_Activity_
Could you restate the entries word for word, without the images?

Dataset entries
=== Section Start ===

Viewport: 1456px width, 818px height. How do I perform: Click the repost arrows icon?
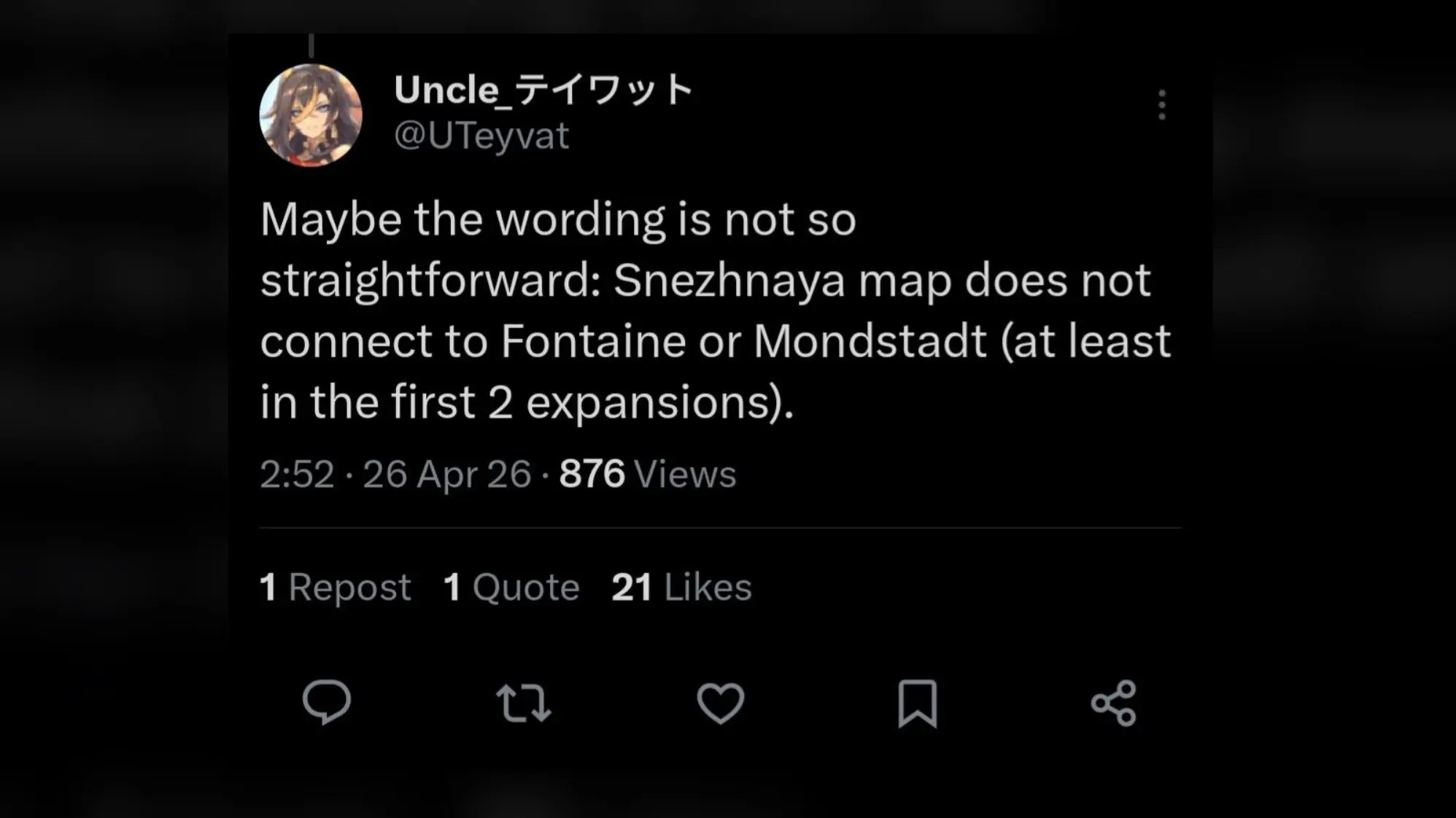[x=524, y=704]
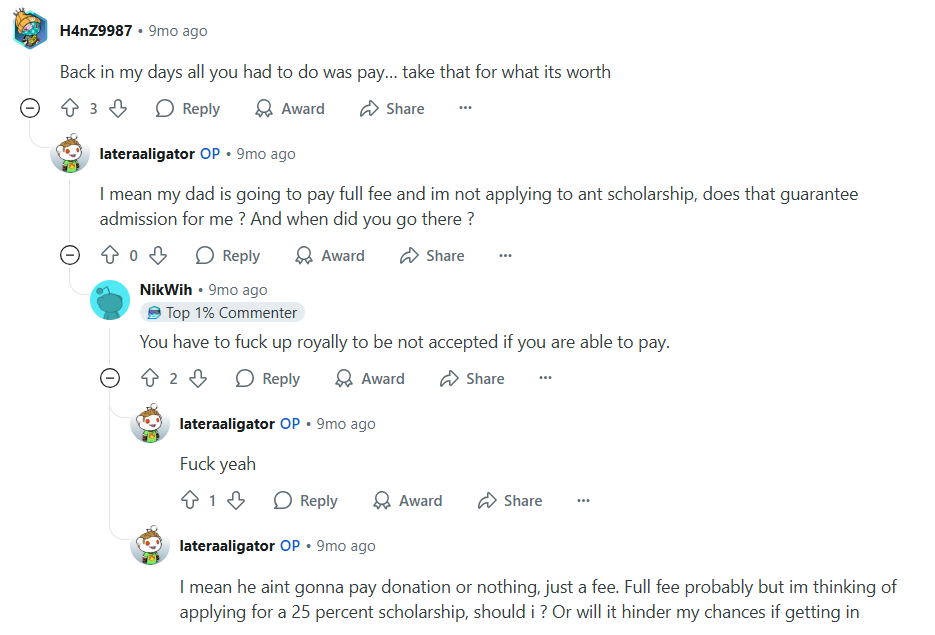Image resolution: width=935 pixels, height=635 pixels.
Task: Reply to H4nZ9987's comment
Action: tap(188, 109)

=== Section End ===

_Task solution_
Viewport: 1456px width, 818px height. How do I perform: Click the repost arrows icon?
[x=524, y=704]
Image resolution: width=935 pixels, height=635 pixels.
Task: Reply to H4nZ9987's comment
Action: tap(188, 109)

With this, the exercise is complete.